**Task requirements**
List every time period the passage on drug action and toxicity gives in centuries or years.

**Excerpt provided**
**********

Role in understanding drug action and toxicity

Metabolomics has provided fresh understanding of drug action and has the potential to identify biochemical pathways toward which new drugs might be directed. In the past, investigators focused on expected pathways of drug action and toxicity. In the early 21st century, scientists increasingly focused on pharmacometabolomics, which enabled a broad look at metabolic responses to drugs and in turn stimulated new lines of investigation. For example, although the anti-inflammatory agent acetaminophen had been studied and used widely since the mid-20th century, in 2008–09 researchers at the U.S. National Cancer Institute used metabolomics to identify acetaminophen metabolites that were responsible for liver damage associated with acetaminophen overdose.

**********

**Listed entries**
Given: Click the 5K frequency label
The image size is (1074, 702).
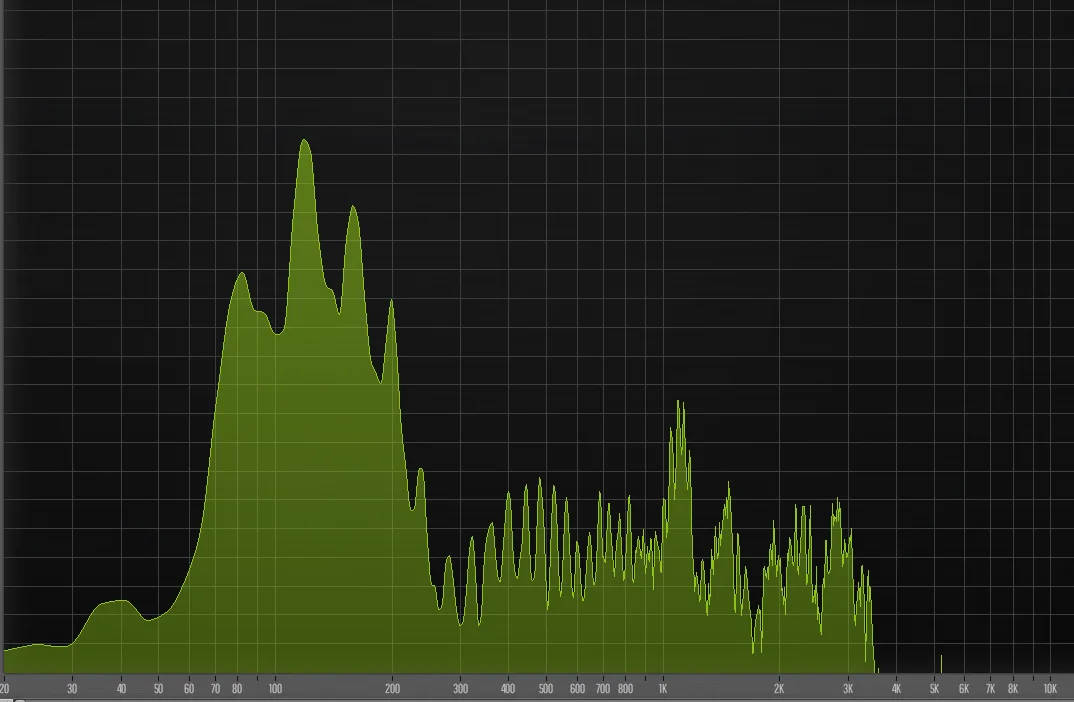Looking at the screenshot, I should (x=934, y=689).
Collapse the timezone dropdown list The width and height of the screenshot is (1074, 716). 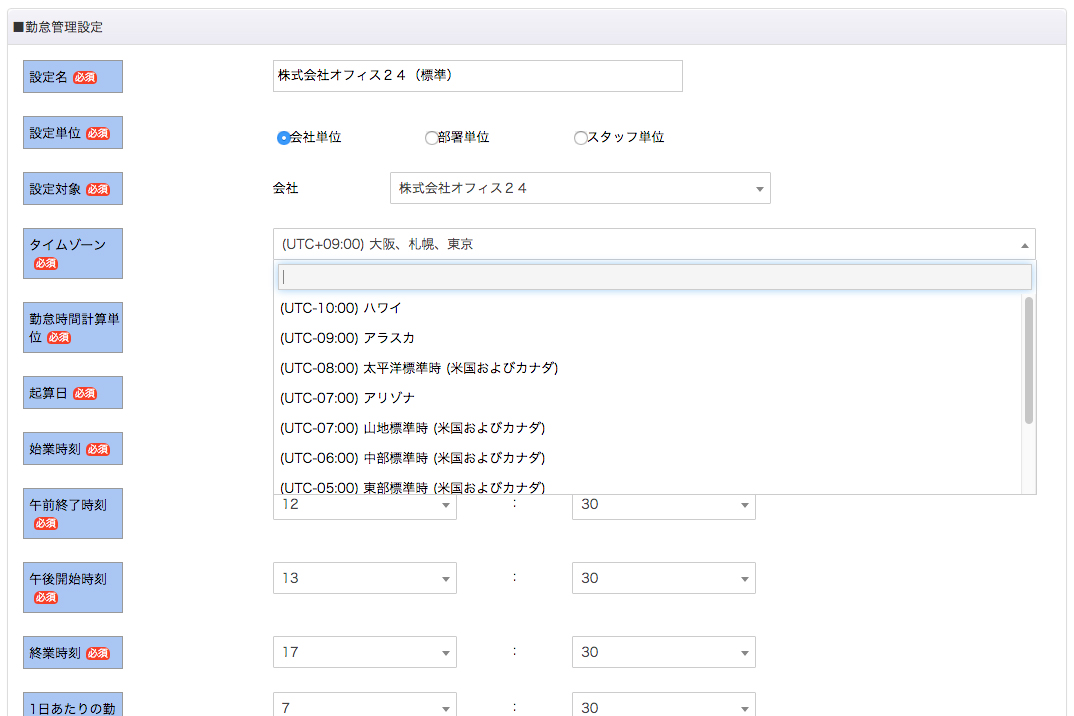pos(1024,244)
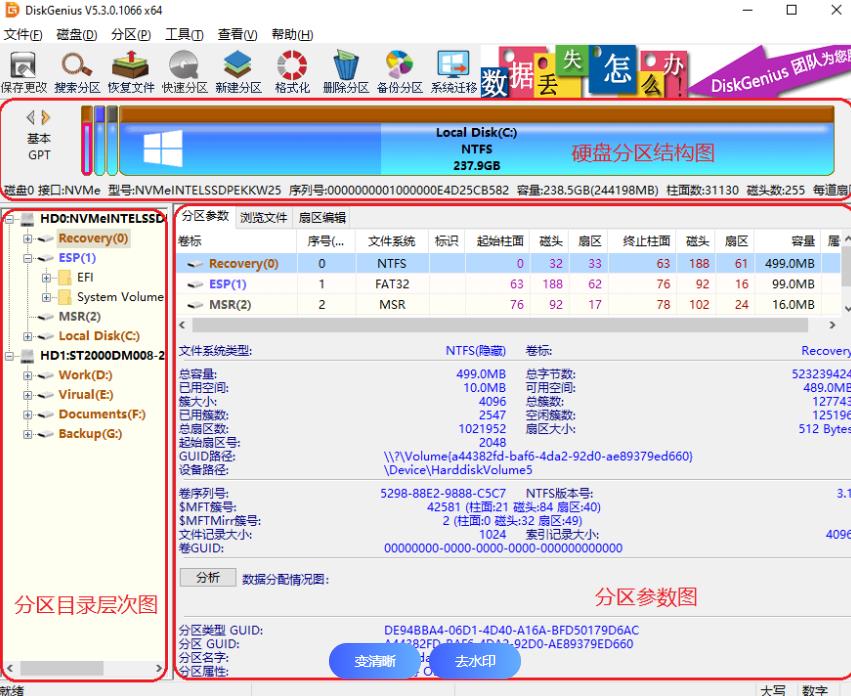
Task: Click the 分析 button
Action: click(x=208, y=578)
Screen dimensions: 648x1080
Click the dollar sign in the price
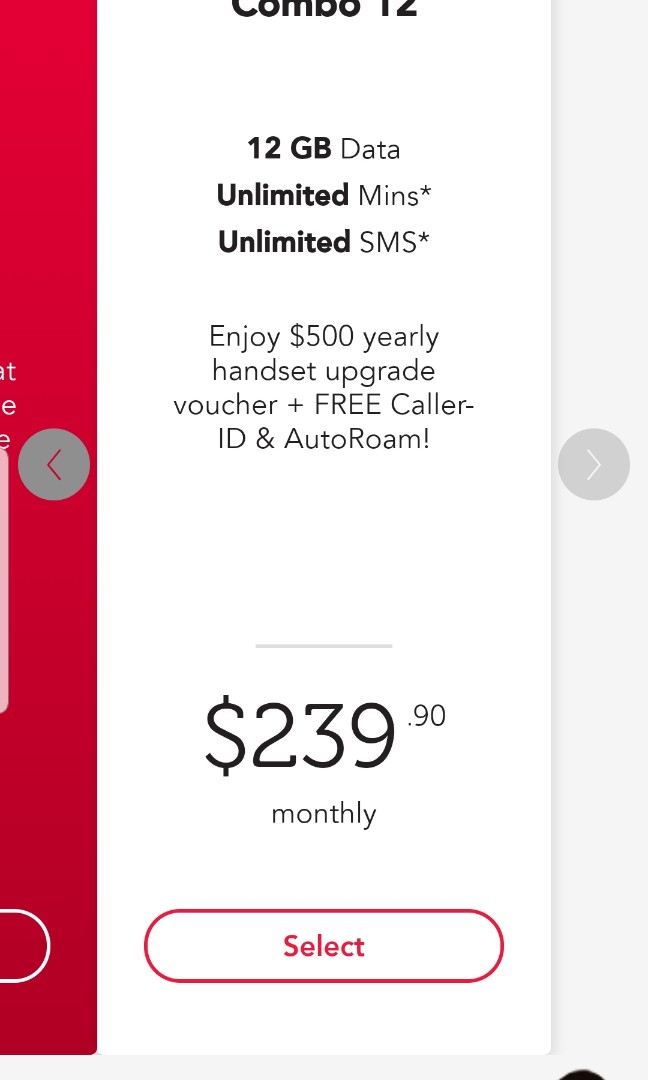click(x=225, y=735)
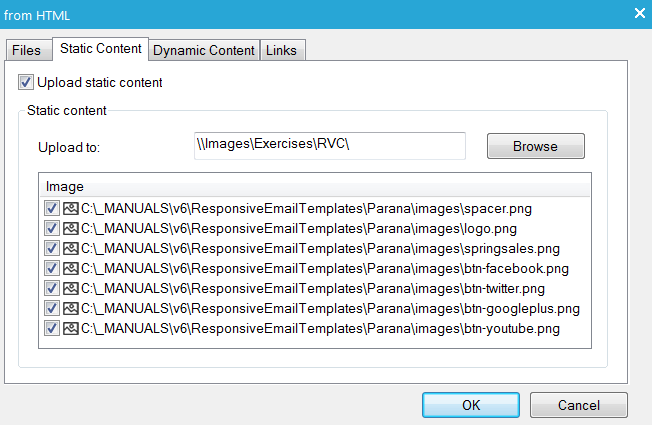Open the Dynamic Content tab
Viewport: 652px width, 425px height.
coord(204,51)
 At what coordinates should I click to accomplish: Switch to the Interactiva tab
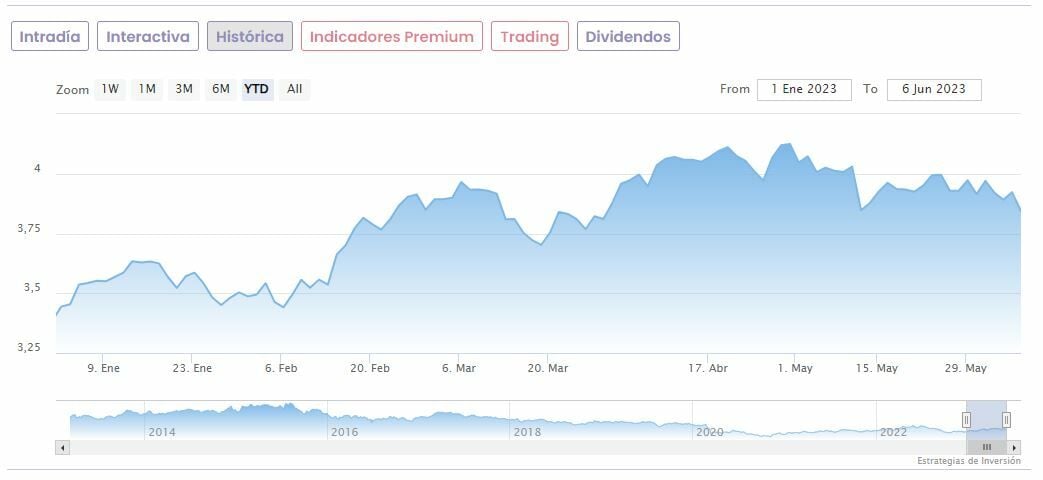pos(148,37)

**********

**Task result**
- the early 21st century
- the mid-20th century
- 2008–09